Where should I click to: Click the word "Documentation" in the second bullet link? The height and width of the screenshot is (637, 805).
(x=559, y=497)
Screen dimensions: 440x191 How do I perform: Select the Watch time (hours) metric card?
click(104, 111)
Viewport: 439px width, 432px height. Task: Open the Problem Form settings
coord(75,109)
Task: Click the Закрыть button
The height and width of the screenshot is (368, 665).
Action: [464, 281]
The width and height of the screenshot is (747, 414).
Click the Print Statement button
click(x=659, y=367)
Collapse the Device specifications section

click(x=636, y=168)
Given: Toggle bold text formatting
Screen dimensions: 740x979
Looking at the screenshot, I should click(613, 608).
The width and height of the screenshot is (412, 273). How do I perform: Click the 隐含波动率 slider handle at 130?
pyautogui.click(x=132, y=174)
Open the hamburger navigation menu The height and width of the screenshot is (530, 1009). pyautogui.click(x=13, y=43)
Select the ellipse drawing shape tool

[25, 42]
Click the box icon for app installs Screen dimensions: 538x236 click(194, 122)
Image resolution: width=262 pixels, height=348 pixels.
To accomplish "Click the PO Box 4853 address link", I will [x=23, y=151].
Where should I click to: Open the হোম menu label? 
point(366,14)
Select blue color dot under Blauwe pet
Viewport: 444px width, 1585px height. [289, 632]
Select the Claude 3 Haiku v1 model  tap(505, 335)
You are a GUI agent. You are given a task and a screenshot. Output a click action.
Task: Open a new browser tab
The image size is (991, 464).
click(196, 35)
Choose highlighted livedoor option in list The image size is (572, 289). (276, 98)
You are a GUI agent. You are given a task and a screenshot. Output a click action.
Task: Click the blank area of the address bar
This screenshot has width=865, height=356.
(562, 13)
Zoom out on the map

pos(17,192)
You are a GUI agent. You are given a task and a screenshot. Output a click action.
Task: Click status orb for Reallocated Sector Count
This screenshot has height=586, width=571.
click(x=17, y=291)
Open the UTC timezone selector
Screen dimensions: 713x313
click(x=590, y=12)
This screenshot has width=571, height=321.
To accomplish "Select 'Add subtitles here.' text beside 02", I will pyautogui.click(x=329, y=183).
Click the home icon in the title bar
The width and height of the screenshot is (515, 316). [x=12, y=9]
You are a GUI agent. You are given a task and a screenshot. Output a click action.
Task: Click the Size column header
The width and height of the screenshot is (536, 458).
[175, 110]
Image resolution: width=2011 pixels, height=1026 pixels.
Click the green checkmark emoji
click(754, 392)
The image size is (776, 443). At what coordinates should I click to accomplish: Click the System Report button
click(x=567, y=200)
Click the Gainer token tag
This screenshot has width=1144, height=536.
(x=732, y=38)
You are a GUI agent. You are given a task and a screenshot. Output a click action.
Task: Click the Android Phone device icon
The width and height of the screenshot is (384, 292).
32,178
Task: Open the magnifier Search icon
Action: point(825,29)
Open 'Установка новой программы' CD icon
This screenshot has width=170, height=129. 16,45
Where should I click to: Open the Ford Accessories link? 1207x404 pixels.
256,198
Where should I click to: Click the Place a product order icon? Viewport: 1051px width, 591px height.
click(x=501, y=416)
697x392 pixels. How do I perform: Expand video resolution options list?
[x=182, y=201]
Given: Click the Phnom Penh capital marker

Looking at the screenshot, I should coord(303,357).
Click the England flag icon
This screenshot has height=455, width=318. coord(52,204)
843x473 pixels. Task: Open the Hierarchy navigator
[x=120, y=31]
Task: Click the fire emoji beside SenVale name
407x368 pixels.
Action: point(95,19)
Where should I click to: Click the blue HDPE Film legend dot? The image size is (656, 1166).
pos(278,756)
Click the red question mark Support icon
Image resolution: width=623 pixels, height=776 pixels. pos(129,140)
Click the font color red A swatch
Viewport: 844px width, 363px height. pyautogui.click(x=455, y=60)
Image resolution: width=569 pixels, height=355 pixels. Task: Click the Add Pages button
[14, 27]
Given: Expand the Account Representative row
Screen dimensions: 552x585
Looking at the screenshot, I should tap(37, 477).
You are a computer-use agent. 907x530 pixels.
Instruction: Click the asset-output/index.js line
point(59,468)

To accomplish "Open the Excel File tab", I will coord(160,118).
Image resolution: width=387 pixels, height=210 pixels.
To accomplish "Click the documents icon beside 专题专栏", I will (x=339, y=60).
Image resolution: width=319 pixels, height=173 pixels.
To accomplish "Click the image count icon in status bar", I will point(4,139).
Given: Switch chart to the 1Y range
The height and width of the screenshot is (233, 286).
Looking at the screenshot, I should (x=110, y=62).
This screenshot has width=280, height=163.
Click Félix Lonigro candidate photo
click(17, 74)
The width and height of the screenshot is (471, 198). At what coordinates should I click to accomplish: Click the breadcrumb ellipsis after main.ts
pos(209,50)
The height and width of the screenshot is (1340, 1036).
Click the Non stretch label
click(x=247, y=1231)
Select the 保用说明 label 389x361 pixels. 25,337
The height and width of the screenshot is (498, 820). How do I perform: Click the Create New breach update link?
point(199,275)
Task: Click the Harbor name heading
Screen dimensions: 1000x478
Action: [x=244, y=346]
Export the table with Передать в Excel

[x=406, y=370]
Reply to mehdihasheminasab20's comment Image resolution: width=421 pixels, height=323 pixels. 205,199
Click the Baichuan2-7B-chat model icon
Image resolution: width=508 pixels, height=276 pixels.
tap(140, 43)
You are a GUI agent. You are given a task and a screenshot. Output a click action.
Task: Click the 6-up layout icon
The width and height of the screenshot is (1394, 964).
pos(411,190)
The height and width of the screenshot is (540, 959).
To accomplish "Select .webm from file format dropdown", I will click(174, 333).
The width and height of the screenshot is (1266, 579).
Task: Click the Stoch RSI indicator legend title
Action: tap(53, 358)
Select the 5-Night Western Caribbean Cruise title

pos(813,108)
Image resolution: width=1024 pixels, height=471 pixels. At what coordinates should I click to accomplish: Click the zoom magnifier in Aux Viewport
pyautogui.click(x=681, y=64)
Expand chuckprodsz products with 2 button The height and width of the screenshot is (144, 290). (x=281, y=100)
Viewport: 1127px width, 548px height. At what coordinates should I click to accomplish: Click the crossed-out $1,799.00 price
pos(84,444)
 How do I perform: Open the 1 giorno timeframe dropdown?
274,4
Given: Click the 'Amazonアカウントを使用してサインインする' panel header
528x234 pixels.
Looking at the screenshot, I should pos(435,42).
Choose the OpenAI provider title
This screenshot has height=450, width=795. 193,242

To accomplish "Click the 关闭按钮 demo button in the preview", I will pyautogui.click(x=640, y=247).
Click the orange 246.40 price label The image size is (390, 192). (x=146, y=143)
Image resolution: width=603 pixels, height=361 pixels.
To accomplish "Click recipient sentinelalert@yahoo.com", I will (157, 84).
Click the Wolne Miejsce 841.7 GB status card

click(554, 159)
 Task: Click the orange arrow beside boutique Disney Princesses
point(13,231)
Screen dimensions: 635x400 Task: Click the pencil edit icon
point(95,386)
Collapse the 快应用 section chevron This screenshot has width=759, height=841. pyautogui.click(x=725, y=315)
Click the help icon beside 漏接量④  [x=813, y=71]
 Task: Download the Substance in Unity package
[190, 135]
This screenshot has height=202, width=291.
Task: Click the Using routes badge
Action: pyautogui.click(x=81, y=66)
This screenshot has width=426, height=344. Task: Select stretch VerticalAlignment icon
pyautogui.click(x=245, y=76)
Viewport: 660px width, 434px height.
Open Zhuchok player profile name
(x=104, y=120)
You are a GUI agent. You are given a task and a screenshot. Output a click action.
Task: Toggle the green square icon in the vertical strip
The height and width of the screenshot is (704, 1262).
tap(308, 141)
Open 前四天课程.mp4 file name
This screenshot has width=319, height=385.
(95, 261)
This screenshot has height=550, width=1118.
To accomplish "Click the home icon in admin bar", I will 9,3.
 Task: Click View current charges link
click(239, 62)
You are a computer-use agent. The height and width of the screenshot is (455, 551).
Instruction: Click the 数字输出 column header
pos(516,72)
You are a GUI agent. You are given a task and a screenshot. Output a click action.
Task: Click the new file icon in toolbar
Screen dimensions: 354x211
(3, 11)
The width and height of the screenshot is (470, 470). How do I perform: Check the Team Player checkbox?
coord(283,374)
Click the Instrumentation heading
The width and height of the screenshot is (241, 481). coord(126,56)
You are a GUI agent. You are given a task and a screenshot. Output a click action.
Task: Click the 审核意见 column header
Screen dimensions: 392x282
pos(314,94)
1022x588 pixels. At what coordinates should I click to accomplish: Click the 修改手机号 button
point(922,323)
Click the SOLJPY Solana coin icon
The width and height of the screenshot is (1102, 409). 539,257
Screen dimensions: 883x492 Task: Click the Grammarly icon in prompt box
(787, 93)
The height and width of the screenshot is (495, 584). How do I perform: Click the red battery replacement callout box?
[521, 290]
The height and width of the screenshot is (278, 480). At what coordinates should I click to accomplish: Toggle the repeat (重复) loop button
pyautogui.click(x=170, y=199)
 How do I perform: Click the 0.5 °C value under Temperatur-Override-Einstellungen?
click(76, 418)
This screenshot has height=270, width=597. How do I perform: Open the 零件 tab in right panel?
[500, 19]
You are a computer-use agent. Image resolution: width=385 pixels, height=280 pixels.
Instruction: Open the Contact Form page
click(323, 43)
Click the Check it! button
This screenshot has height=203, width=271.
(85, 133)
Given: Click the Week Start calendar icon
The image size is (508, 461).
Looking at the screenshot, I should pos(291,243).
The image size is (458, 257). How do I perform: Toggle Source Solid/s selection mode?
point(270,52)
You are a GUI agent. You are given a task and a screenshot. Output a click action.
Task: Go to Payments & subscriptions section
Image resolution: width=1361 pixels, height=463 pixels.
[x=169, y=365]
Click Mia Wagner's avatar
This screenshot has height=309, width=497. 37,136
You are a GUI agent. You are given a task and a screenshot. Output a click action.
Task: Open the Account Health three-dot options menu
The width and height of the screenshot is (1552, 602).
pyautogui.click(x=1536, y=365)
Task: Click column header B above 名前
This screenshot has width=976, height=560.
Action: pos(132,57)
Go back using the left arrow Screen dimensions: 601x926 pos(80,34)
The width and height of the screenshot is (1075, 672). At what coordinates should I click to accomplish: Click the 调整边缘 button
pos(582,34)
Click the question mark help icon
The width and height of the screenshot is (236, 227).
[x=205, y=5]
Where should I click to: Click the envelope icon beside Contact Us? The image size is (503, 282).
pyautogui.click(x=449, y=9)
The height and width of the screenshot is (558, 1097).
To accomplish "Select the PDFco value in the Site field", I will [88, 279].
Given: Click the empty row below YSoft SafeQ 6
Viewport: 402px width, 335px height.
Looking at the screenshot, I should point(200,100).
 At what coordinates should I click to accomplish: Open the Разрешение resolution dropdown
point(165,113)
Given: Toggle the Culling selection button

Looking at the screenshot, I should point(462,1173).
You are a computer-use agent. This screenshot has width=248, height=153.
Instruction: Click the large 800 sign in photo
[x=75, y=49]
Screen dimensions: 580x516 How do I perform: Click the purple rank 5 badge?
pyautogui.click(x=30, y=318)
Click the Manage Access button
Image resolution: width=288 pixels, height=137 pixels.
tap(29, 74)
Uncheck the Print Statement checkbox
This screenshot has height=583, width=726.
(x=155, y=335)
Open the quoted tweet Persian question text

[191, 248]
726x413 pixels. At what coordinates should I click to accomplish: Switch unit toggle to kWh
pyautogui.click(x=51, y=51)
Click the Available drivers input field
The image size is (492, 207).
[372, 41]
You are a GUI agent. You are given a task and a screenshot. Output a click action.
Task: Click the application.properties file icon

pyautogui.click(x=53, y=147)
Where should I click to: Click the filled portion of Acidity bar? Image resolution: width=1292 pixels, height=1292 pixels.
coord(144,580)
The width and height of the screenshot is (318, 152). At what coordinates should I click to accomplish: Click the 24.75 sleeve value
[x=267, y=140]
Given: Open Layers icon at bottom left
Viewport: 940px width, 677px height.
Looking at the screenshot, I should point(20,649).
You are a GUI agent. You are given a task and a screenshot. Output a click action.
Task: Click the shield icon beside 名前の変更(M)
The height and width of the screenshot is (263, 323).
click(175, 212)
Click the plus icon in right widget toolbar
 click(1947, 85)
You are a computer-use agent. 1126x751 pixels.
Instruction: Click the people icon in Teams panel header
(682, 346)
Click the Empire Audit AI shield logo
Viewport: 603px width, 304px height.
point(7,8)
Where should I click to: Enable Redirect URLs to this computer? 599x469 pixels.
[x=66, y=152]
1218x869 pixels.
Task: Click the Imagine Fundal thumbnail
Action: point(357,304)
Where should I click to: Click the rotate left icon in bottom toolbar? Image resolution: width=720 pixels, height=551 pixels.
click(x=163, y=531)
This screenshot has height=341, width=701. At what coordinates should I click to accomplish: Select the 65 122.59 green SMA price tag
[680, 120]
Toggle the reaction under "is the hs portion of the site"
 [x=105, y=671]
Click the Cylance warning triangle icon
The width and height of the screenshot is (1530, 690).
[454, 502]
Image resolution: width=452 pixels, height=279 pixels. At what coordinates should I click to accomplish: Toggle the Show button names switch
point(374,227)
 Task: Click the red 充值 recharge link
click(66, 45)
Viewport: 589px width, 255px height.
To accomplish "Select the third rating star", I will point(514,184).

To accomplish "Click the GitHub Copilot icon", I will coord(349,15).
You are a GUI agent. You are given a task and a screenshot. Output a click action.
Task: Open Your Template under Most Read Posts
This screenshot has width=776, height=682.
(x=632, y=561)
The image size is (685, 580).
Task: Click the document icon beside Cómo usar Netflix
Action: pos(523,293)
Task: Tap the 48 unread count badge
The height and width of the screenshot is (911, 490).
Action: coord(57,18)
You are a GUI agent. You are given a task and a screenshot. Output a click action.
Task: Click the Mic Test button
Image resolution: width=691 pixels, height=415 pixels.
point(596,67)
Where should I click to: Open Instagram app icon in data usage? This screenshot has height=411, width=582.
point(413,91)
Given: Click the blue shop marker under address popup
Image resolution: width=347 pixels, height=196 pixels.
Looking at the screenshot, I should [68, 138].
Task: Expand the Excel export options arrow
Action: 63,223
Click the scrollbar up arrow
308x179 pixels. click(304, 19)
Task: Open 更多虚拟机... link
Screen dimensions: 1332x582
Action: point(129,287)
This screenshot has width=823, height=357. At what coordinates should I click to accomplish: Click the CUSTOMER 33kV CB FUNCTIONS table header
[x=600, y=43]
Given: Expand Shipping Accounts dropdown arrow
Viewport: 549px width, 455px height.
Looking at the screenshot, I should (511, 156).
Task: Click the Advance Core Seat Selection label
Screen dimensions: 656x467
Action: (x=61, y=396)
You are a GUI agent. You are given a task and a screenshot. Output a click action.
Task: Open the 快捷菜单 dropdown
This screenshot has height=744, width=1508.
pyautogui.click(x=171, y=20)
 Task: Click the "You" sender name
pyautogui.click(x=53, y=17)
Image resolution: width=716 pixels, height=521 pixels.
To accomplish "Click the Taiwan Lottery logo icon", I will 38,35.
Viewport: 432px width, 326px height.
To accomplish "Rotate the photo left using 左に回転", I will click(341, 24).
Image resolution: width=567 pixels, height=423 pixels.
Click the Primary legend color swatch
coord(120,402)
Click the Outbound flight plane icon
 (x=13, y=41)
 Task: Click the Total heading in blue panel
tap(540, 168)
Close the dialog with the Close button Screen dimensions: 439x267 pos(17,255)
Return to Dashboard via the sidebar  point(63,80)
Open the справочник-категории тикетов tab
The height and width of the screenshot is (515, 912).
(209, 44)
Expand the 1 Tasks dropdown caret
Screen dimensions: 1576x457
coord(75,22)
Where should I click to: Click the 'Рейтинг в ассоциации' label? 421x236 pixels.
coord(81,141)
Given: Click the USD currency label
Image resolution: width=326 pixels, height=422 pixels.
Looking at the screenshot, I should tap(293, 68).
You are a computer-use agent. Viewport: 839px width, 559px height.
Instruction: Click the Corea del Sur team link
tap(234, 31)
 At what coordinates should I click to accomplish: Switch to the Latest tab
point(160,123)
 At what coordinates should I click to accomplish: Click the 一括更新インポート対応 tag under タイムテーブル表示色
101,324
====
> TASK TO COMPLETE:
From the entries above, print the lines beginning at the one with "Collapse the 快应用" and stopping after the one with "Task: Click the new file icon in toolbar", exactly as written and with nothing else.

> WRITTEN RESPONSE:
Collapse the 快应用 section chevron This screenshot has width=759, height=841. pyautogui.click(x=725, y=315)
Click the help icon beside 漏接量④  [x=813, y=71]
 Task: Download the Substance in Unity package
[190, 135]
This screenshot has height=202, width=291.
Task: Click the Using routes badge
Action: pyautogui.click(x=81, y=66)
This screenshot has width=426, height=344. Task: Select stretch VerticalAlignment icon
pyautogui.click(x=245, y=76)
Viewport: 660px width, 434px height.
Open Zhuchok player profile name
(x=104, y=120)
You are a GUI agent. You are given a task and a screenshot. Output a click action.
Task: Toggle the green square icon in the vertical strip
The height and width of the screenshot is (704, 1262).
tap(308, 141)
Open 前四天课程.mp4 file name
This screenshot has width=319, height=385.
(95, 261)
This screenshot has height=550, width=1118.
To accomplish "Click the home icon in admin bar", I will 9,3.
 Task: Click View current charges link
click(239, 62)
You are a computer-use agent. The height and width of the screenshot is (455, 551).
Instruction: Click the 数字输出 column header
pos(516,72)
You are a GUI agent. You are given a task and a screenshot. Output a click action.
Task: Click the new file icon in toolbar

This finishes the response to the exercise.